**Exercise data**

----

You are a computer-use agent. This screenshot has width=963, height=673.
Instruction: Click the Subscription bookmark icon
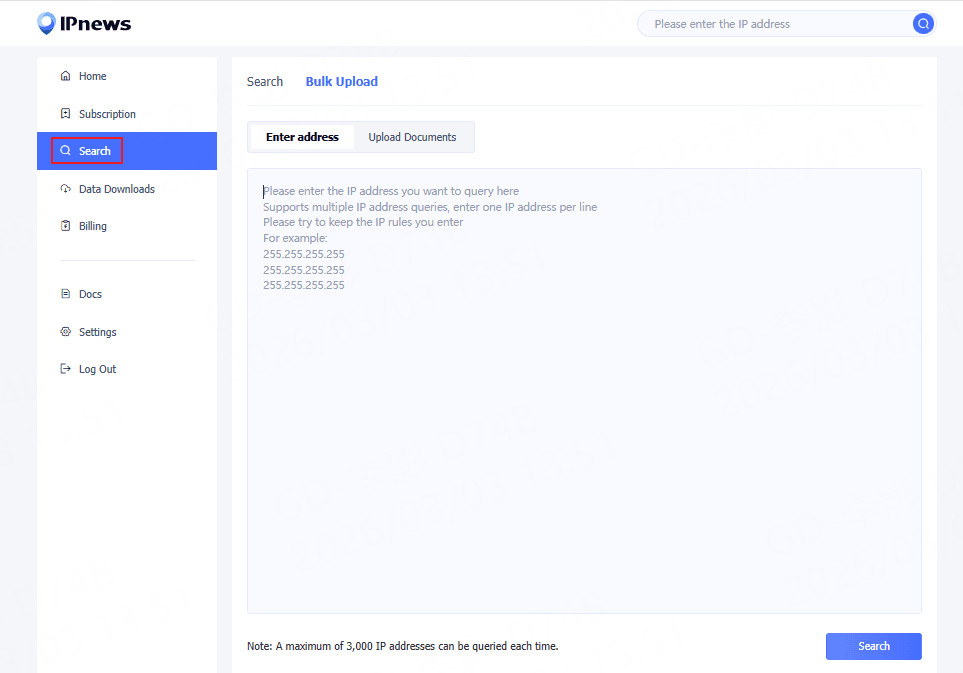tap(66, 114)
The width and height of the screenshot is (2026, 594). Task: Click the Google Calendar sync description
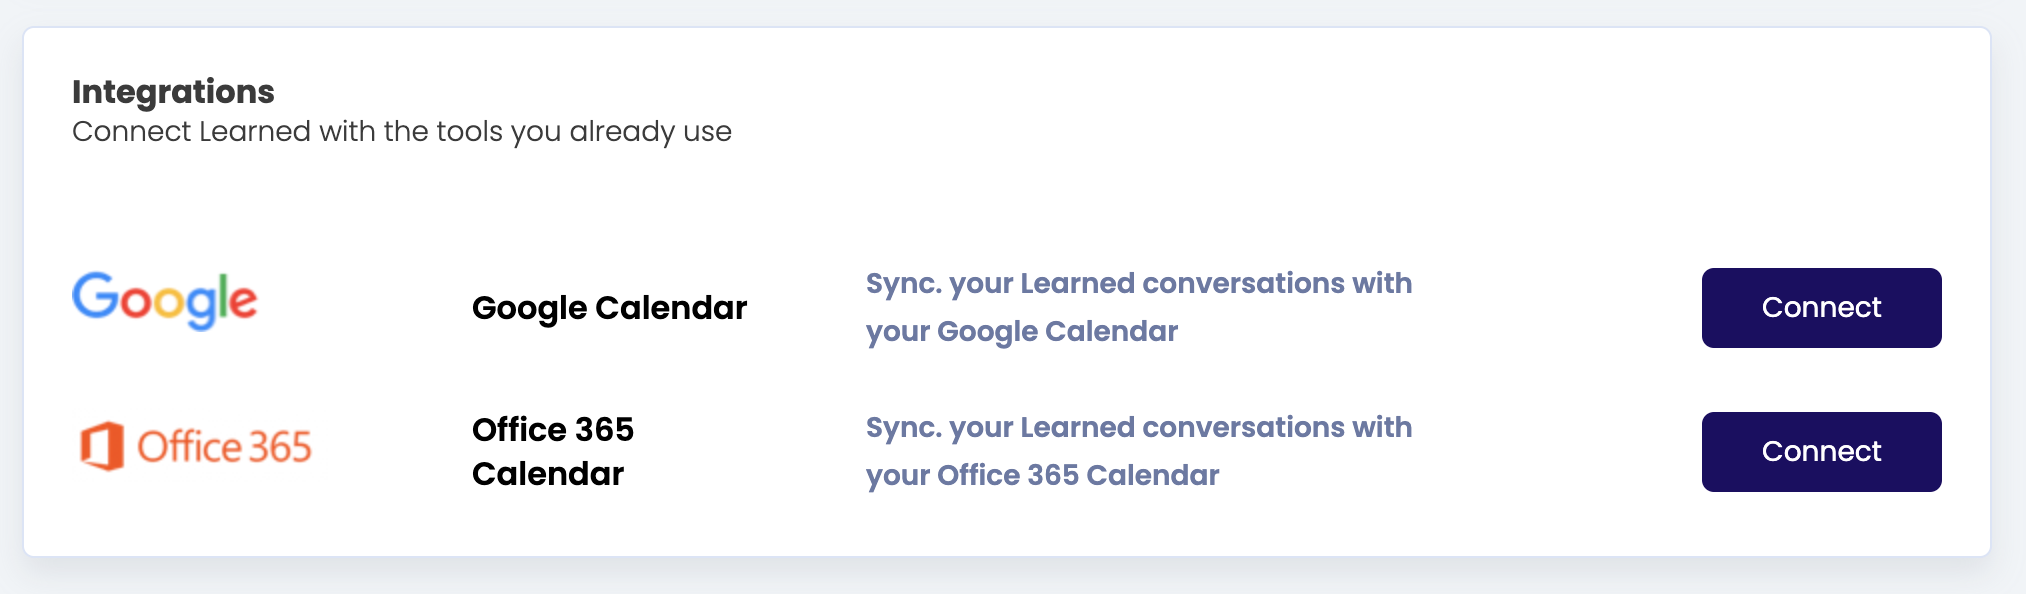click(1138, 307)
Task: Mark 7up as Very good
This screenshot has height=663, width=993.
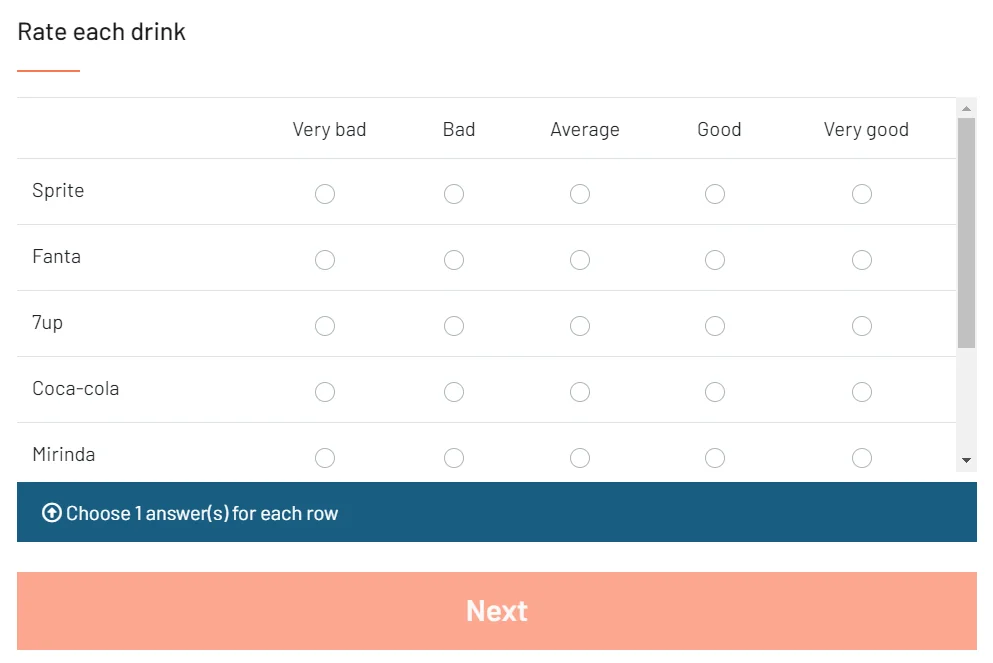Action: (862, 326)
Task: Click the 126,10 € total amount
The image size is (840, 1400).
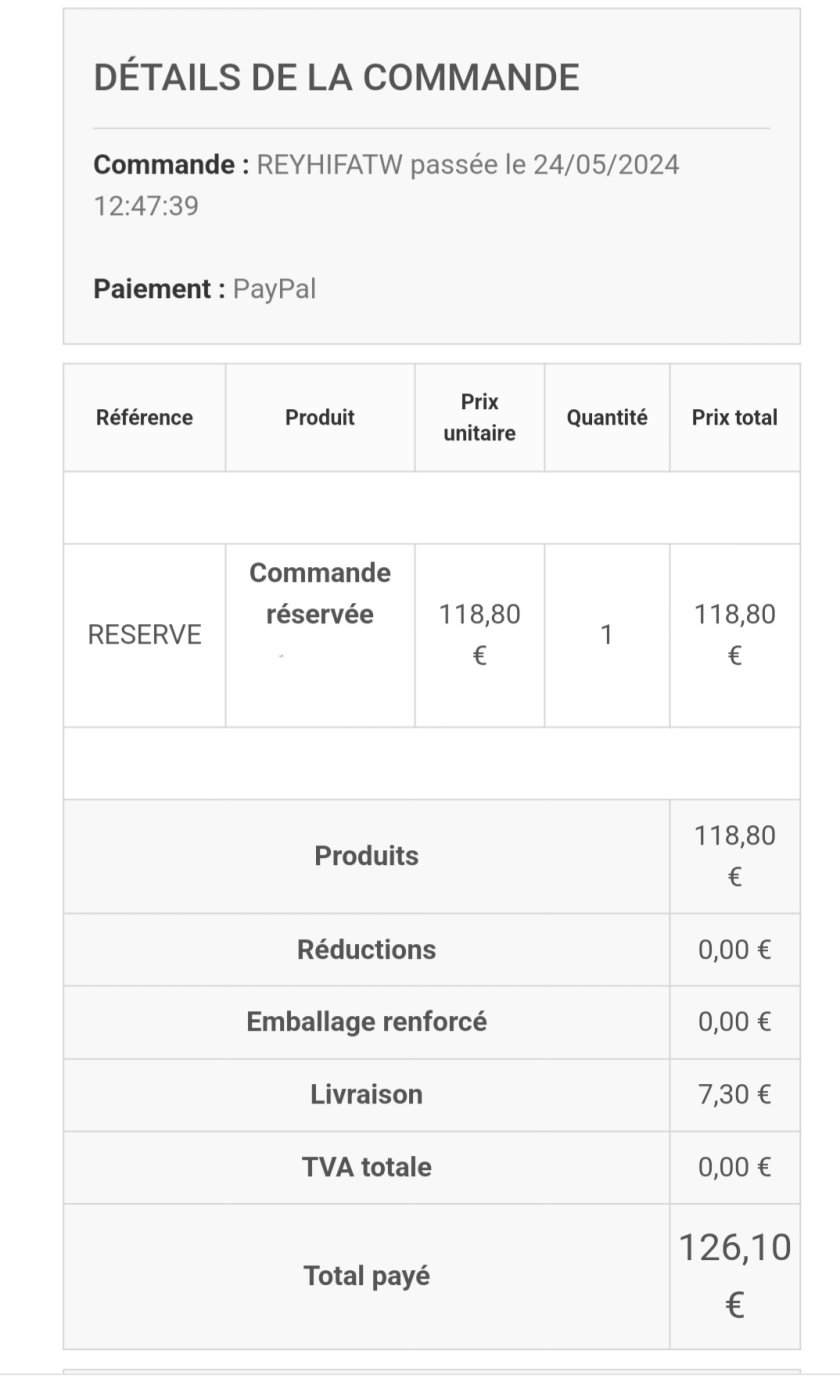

----

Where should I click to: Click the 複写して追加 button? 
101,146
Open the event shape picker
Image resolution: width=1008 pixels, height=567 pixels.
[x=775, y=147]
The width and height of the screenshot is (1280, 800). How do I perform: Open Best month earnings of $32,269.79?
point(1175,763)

----

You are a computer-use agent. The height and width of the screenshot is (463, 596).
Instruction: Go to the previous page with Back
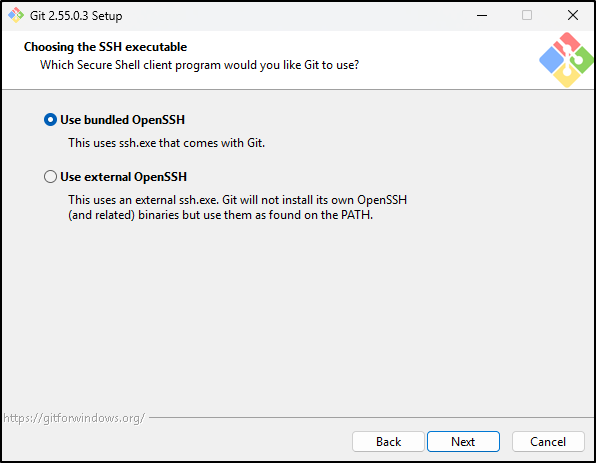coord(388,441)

----

**What this task involves**
All that should be printed is the run of lines above from the one with "You are a computer-use agent. This" through the one with "The image size is (840, 1400).", both included, exactly as given, with pictures left out.

**Completed task**
You are a computer-use agent. This screenshot has width=963, height=673.
Instruction: Click the Subscription bookmark icon
tap(66, 114)
The width and height of the screenshot is (2026, 594). Task: Click the Google Calendar sync description
click(1138, 307)
Task: Mark 7up as Very good
This screenshot has height=663, width=993.
Action: (862, 326)
Task: Click the 126,10 € total amount
The image size is (840, 1400).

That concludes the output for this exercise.